1 The Pulse Processing Problem

Calorimeters based on the superconducting transition-edge sensor (TES) have demonstrated resolving power \(E/\delta E\) above 2000 at 1.5 keV [1], 6 keV [2], 100 keV [3], and 5 MeV [4]. X-ray data must be treated with great care to reach this level of precision. The X-ray photons thermalize in an absorber, creating a pulse in the TES bias current (Fig. 1), whose size indicates the photon energy. The statistical uncertainty on the size of each pulse must be minimized through statistically optimal filtering, while systematic errors must be kept to an equally low level.

In this report, we describe the procedures that we use for data from spectrometers over a wide range of energies and applications. The figures draw their example data from TESs measuring 4 to 7 keV X-rays and designed to saturate at 12 keV. This survey of data analysis problems and solutions should apply to single-photon energy measurements made with TESs over a wide energy range and should be relevant to microcalorimeter data more generally.
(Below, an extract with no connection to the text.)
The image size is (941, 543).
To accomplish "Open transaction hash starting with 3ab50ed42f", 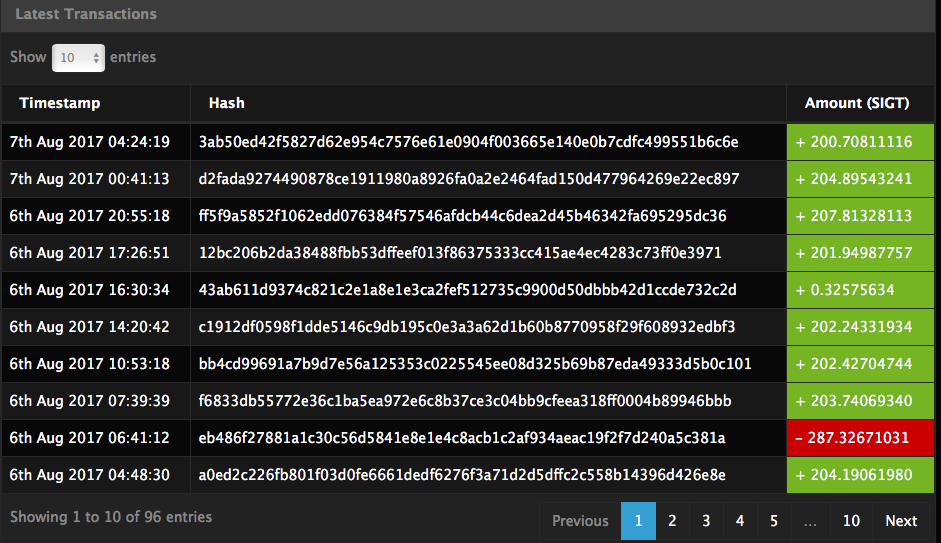I will tap(468, 142).
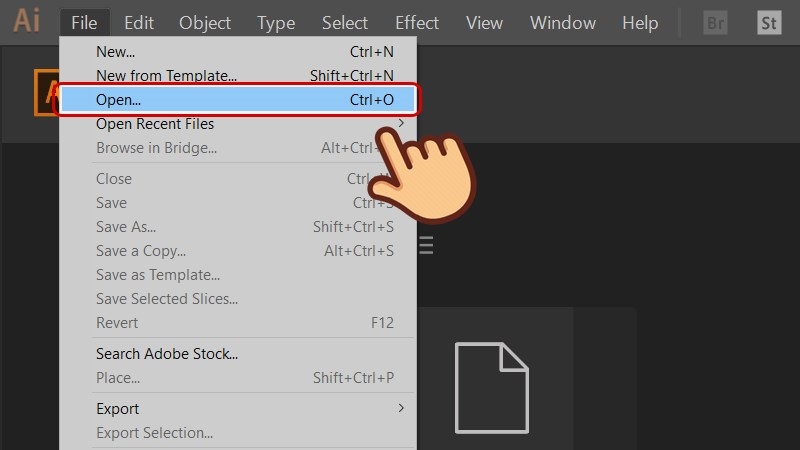800x450 pixels.
Task: Open Adobe Stock via St icon
Action: tap(769, 22)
To reach the theoretical limits of resolution, we must employ statistically optimal filtering (Sect. 2) to estimate pulse heights. Many challenges frustrate our ability to reach these limits, such as slow variations in the overall system gain. This gain drift can be largely corrected because the quiescent, or “baseline,” level of the TES readout is found to track it well (Sect. 3.1). Also, the estimated pulse amplitude can depend on the exact photon arrival time relative to the data sampling clock (Sect. 3.2).
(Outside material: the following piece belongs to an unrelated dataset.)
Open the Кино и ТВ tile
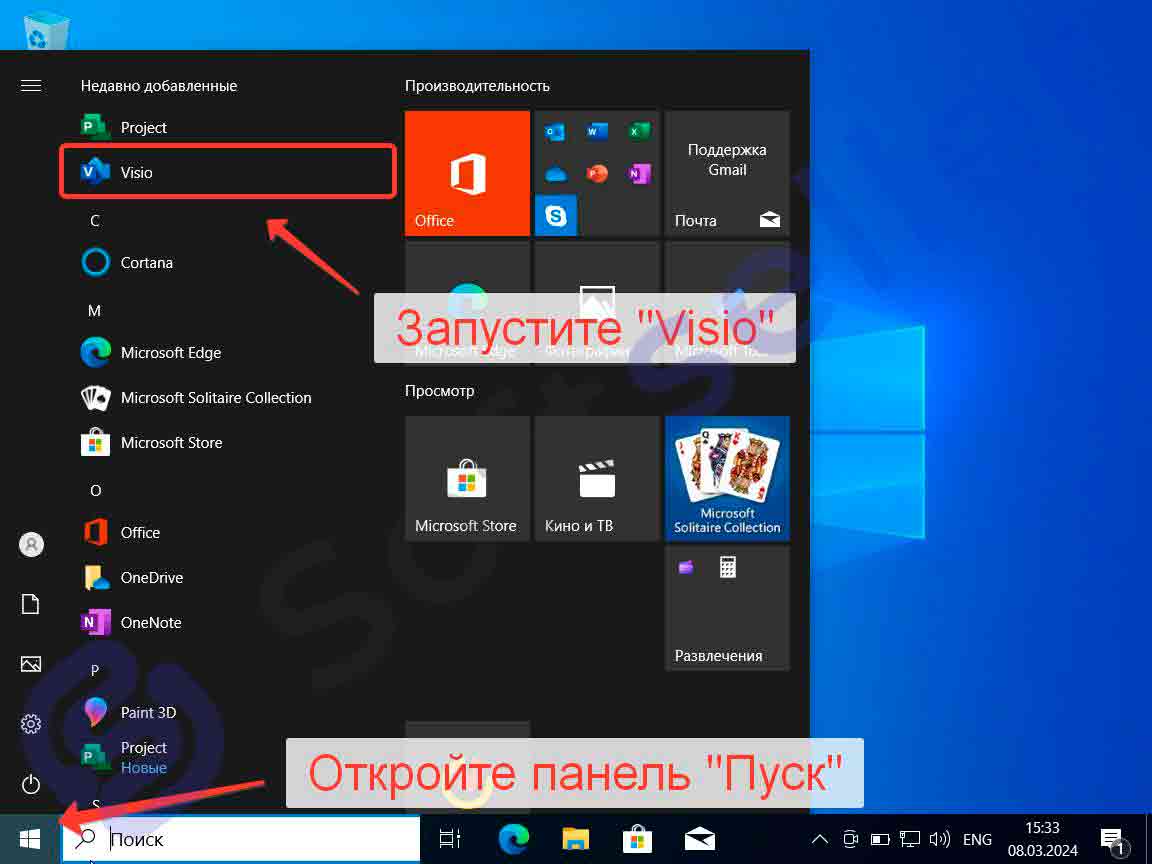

2 Optimal Filtering for Pulse-height Estimation

We assume as a starting point a “clean” data set containing only valid, single-pulse records. We choose this set by summarizing each pulse record with a few quantities such as the pretrigger mean and rms deviation, peak time, and the largest positive slope found after the peak. These quantities provide a fairly clear picture of pulse quality. They allow us to consider only pulses isolated in the record and for which the sensor is in its quiescent state when a pulse arrives.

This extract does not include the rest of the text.